The commission has “every motivation” to hold an auction soon, as Chairman Julius Genachowski has told staff an order should be finished this year and the auction held next year, said Lake. Those instructions stand, even with Genachowski and Commissioner Robert McDowell leaving the FCC, said Lake. Some participants told us the bureau staff comments about Class A participation indicate to them that those stations still on analog and in out-of-core channels may not be able to participate. That worries Class A owners including Bruno Goodworth Network President Ron Bruno, who moderated the event, and Venture Technologies CEO Paul Koplin, they told us.

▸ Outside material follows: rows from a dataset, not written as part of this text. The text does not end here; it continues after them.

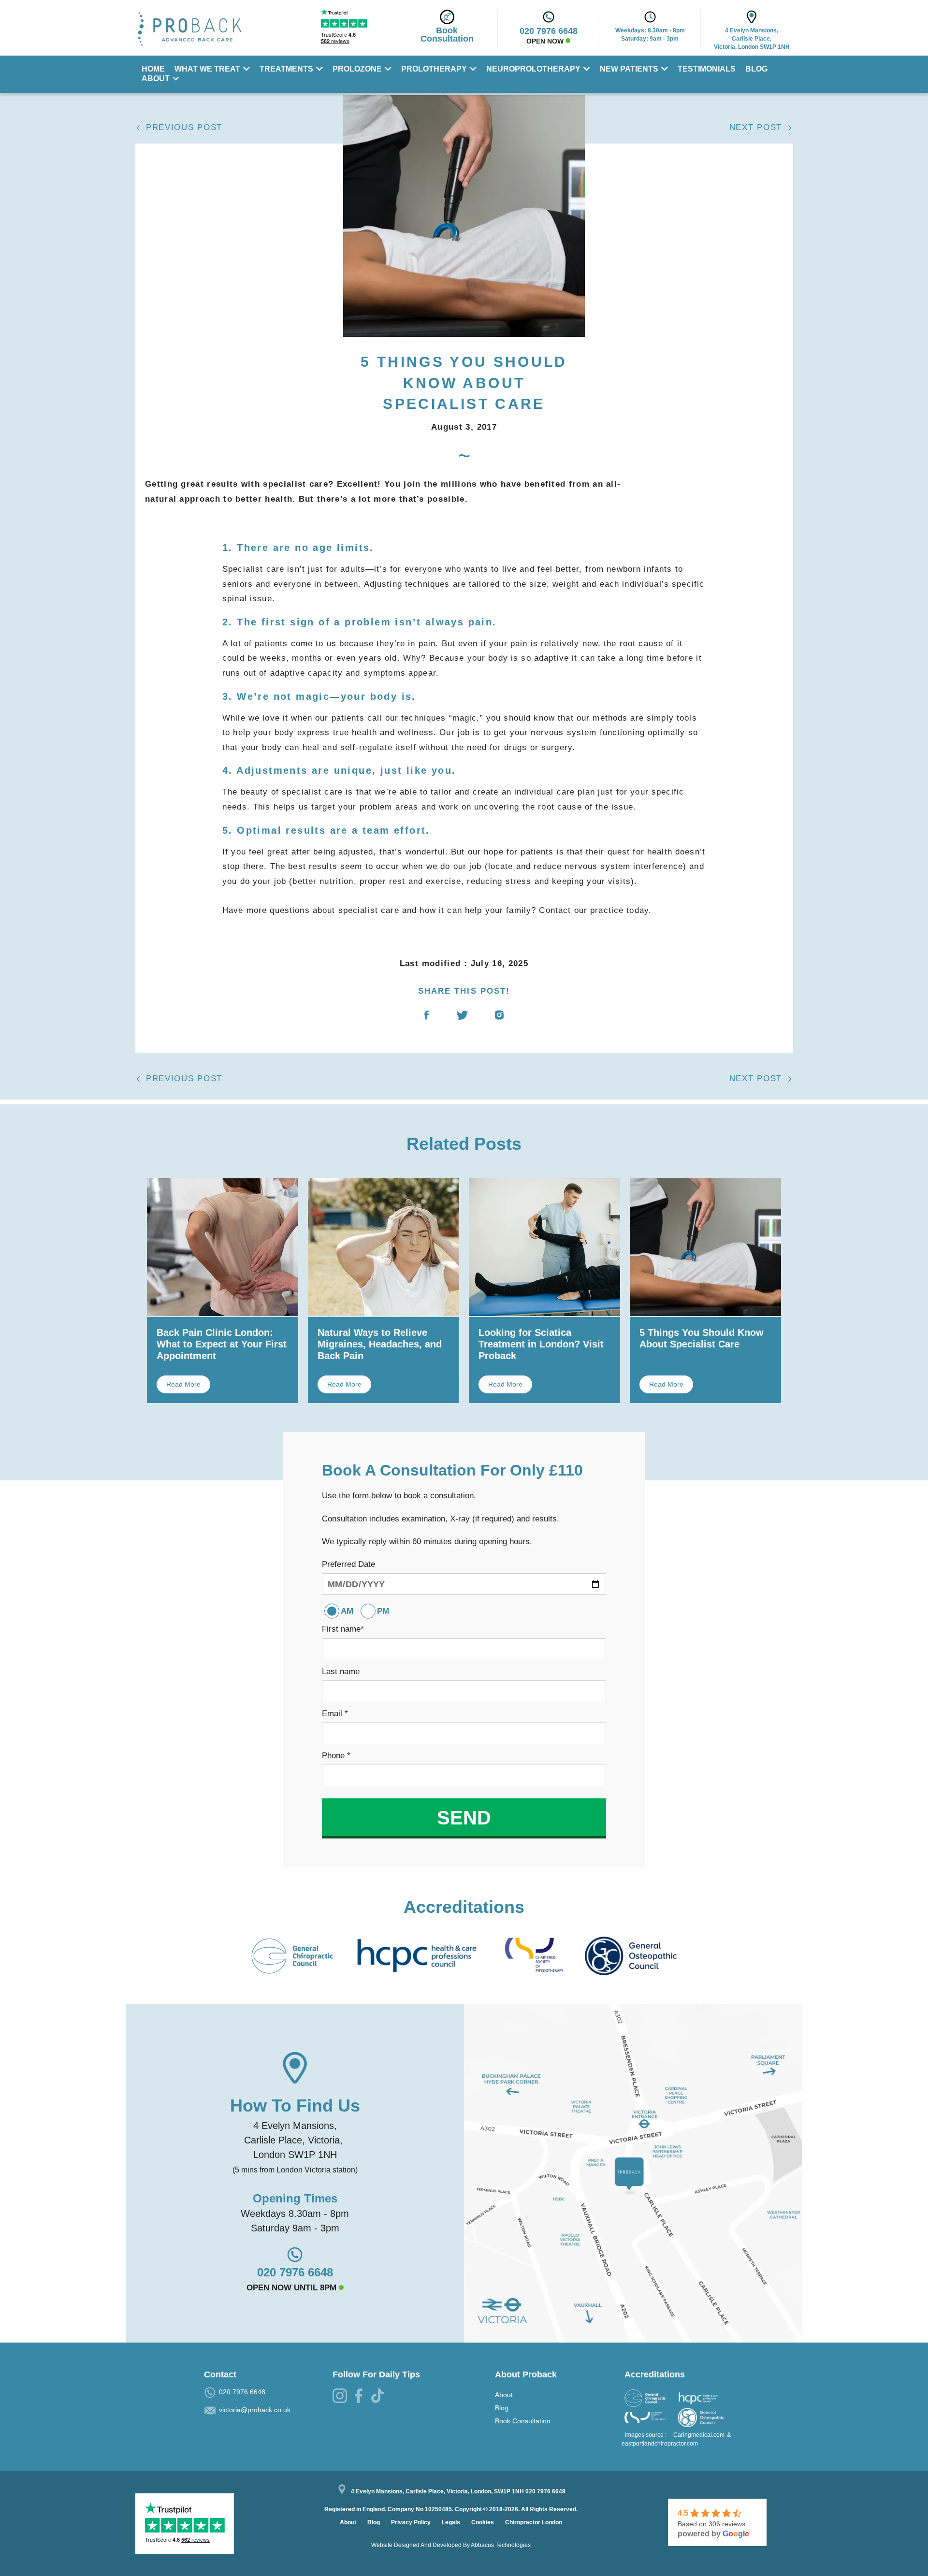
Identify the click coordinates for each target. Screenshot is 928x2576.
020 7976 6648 (295, 2272)
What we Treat (207, 69)
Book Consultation (523, 2421)
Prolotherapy (434, 69)
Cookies (483, 2522)
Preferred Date (348, 1564)
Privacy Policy (411, 2522)
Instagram (499, 1021)
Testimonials (707, 69)
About (156, 78)
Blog (756, 69)
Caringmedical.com (699, 2435)
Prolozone (357, 69)
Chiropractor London (534, 2522)
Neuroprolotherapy (533, 69)
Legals (452, 2522)
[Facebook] (359, 2397)
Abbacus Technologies (501, 2545)
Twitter (462, 1021)
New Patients (629, 69)
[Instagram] (341, 2397)
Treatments (286, 69)
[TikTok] (378, 2397)
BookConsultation (447, 34)
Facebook (426, 1021)
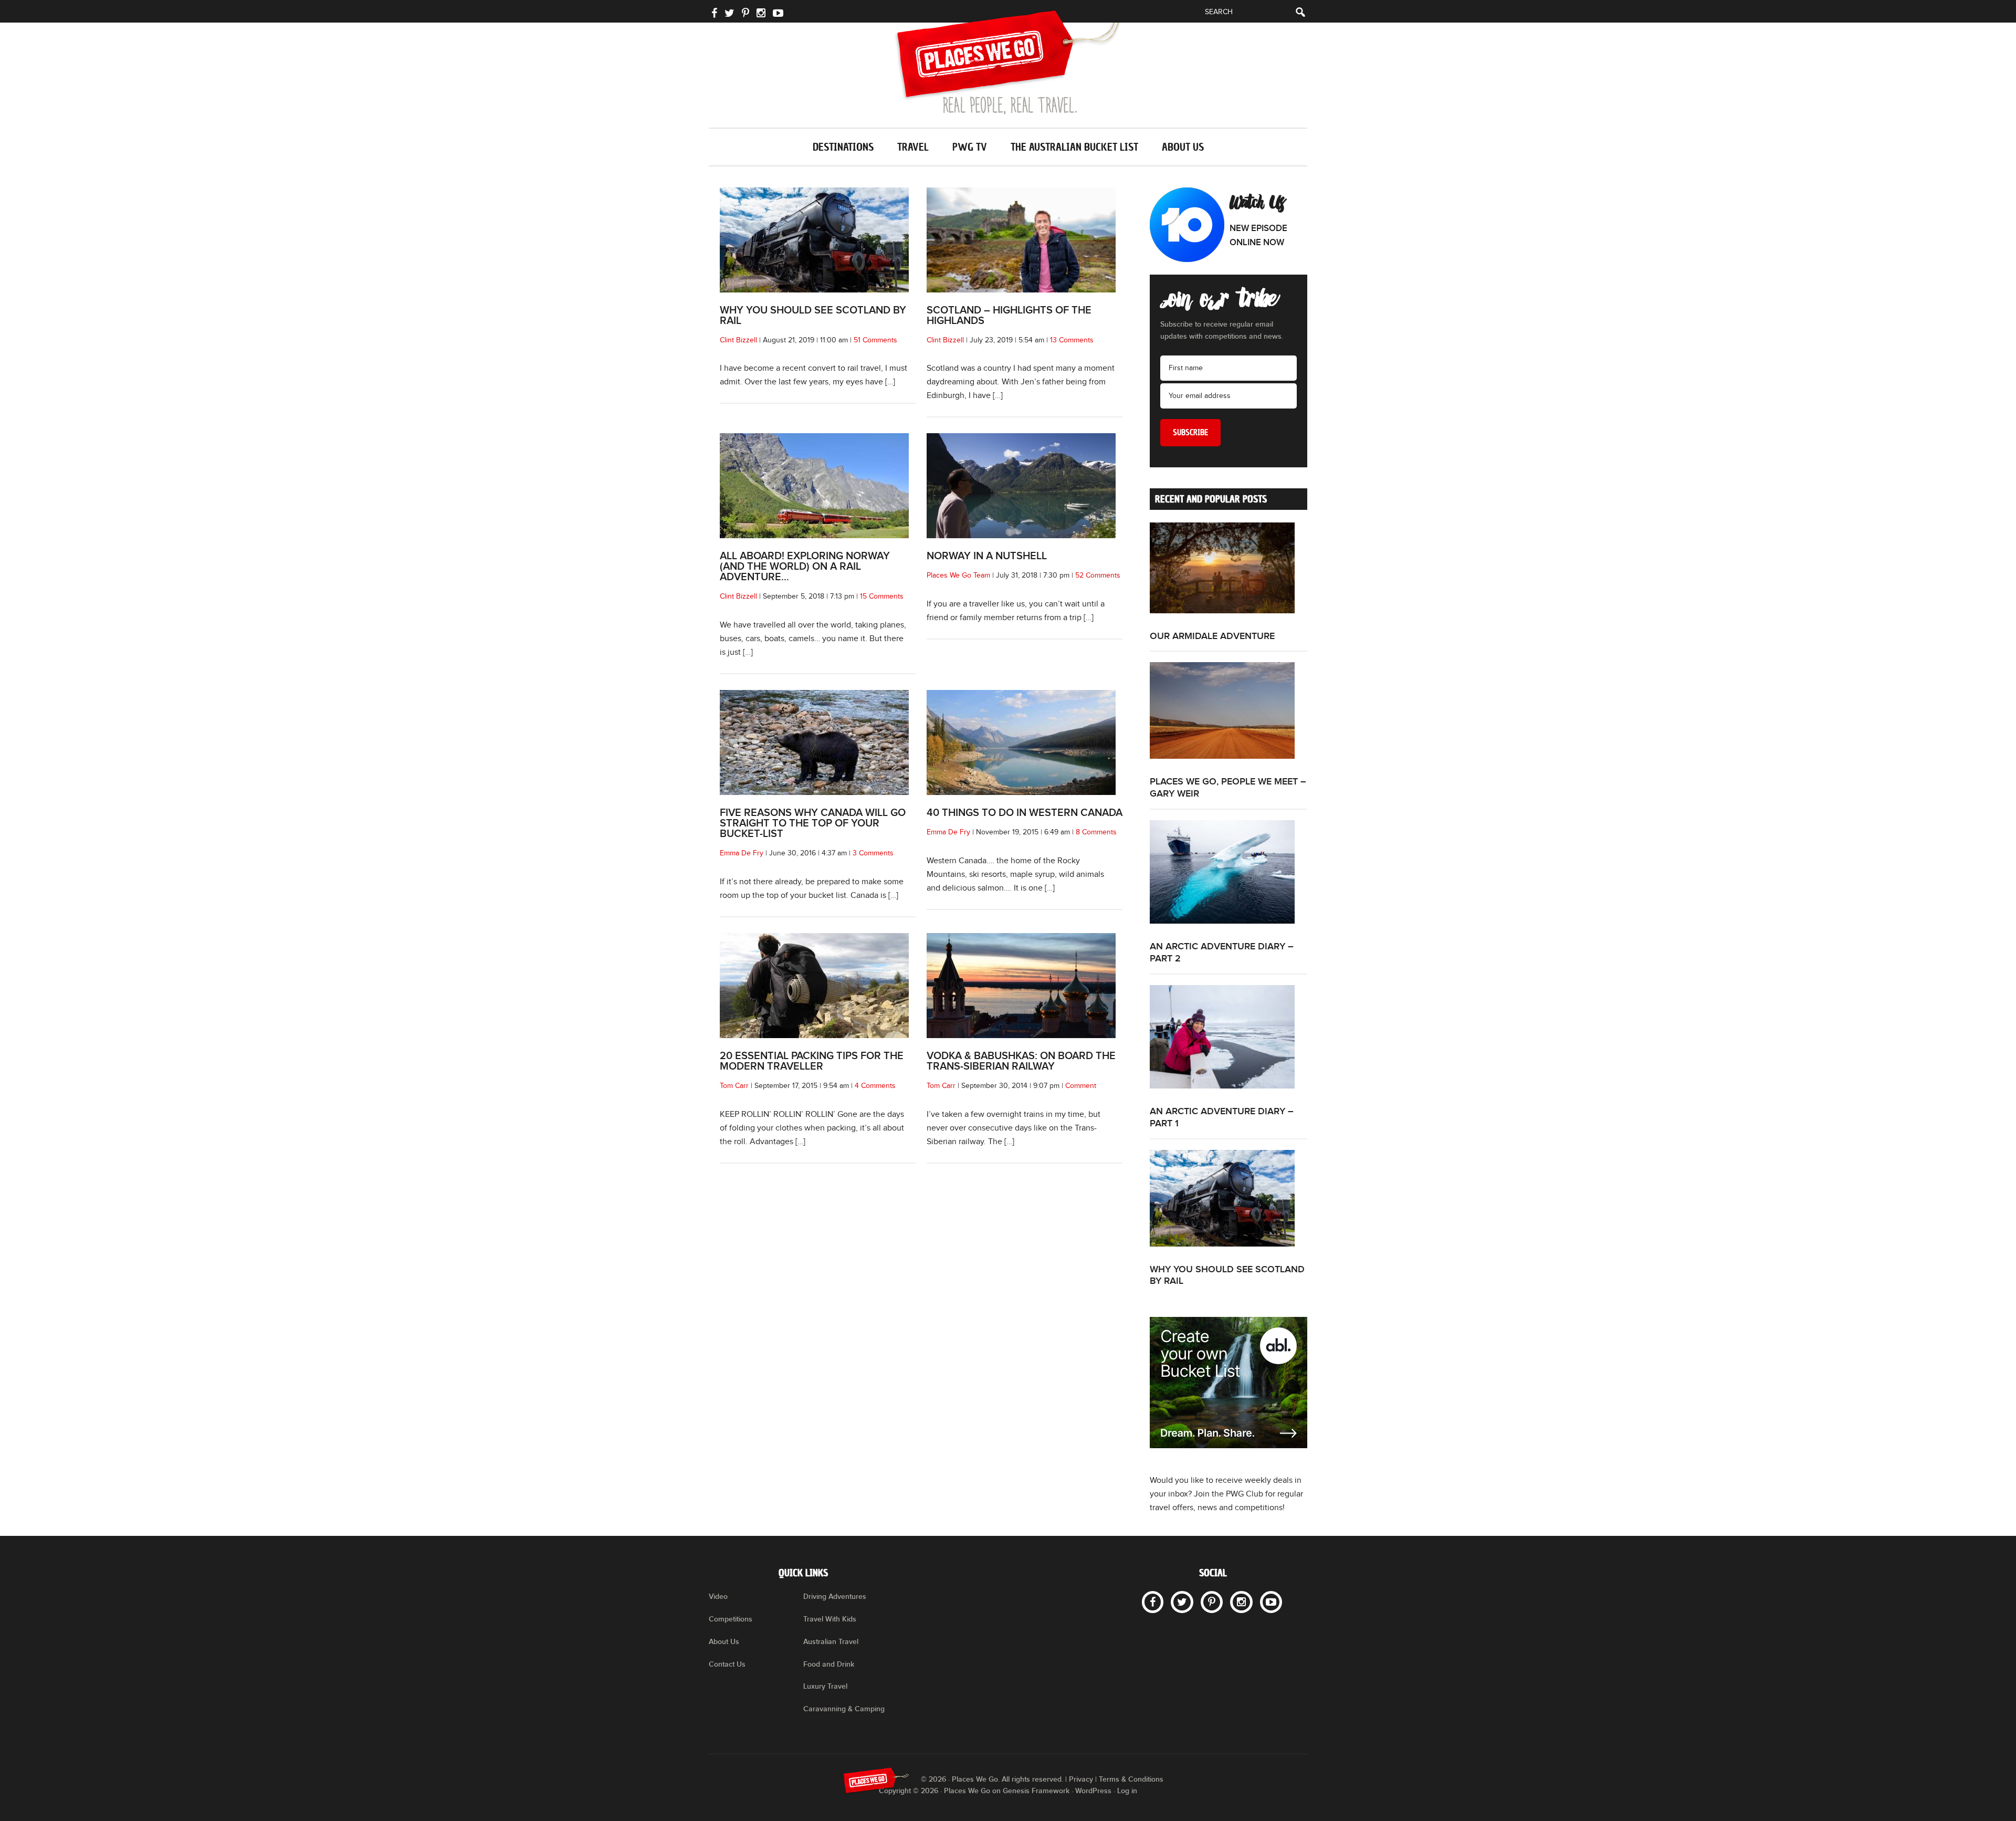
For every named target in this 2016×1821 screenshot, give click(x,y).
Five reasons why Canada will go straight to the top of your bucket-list (813, 823)
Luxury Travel (825, 1686)
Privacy (1081, 1779)
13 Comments (1072, 340)
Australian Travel (830, 1641)
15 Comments (882, 596)
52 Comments (1097, 575)
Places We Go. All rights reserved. (1007, 1779)
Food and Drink (828, 1664)
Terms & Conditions (1131, 1779)
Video (718, 1596)
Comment (1080, 1086)
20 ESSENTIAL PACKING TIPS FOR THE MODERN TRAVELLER (812, 1061)
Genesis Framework (1036, 1790)
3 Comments (873, 853)
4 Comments (875, 1086)
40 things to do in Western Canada (1024, 813)
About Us (724, 1641)
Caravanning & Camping (844, 1708)
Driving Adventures (834, 1596)
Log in (1127, 1790)
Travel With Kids (829, 1619)
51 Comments (875, 340)
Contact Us (727, 1664)
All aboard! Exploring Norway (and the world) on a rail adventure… (805, 566)
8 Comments (1096, 832)
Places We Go (1008, 61)
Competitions (730, 1619)
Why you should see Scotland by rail (813, 315)
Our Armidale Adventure (1212, 636)
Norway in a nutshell (987, 556)
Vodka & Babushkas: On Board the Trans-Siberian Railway (1021, 1061)
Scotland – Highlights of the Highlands (1009, 315)
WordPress (1093, 1790)
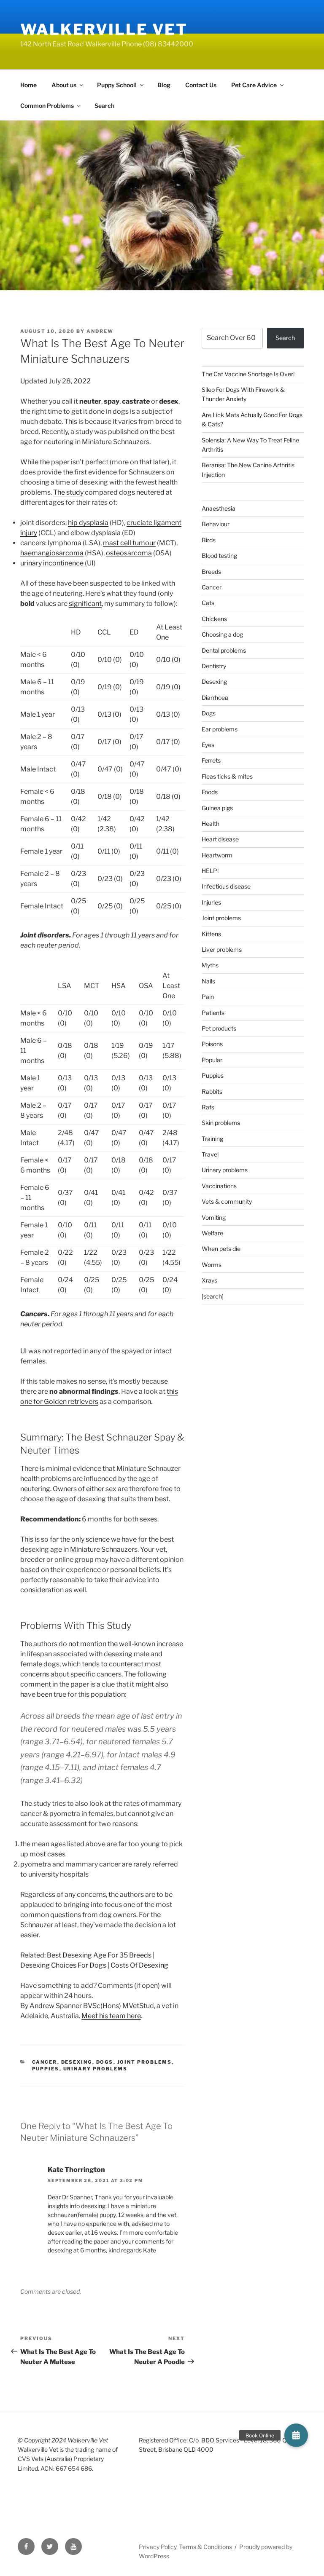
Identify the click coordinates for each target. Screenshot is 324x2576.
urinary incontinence (52, 563)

"There’s so much uncertainty, that people don’t know what to expect next” among Class A’s, said Bruno. He cited recent letters from agency staff asking some stations about whether they're violating rules they must follow to keep their status, the public notice freezing some applications as of the date the Spectrum Act was passed -- Feb. 22, 2012 -- without any notice, and bureau staff comments about analog out-of-core channels possibly not being able to participate. “That they're going to have ongoing dialogue with Class A’s is the biggest plus” to come from the bureau’s meeting, said Bruno, who like Herman was active in the Community Broadcasters Association of low-power TV stations before it folded a few years ago. “I don’t really think there is anybody who can tell you what your station is worth,” because of the nature of the auction itself,” said Bruno. “It’s an auction. It’s what people are willing to pay. So I don’t think the FCC can answer that question."
"Without certainty, without transparency, we don’t have the tools to decide whether we want to participate in the auction,” said Koplin. “The FCC needs to be more transparent. And changing the rules without any advance notice does not add to any transparency.” The bureau until a few months ago had been processing some Class A applications, he said.
"It is clear from the questions of broadcasters at this convention that the commission is going to have to do a much better job of making participating in the auction appealing,” said Executive Director Preston Padden of the Expanding Opportunities for Broadcasters Coalition of Class A and full-powers that are interested in possibly selling. “If that was supposed to be a session to encourage broadcasters to participate, it failed,” he said of the bureau’s Q-and-A. “That was a roomful of people that the commission should be trying to attract to the auction, instead of making them angry.”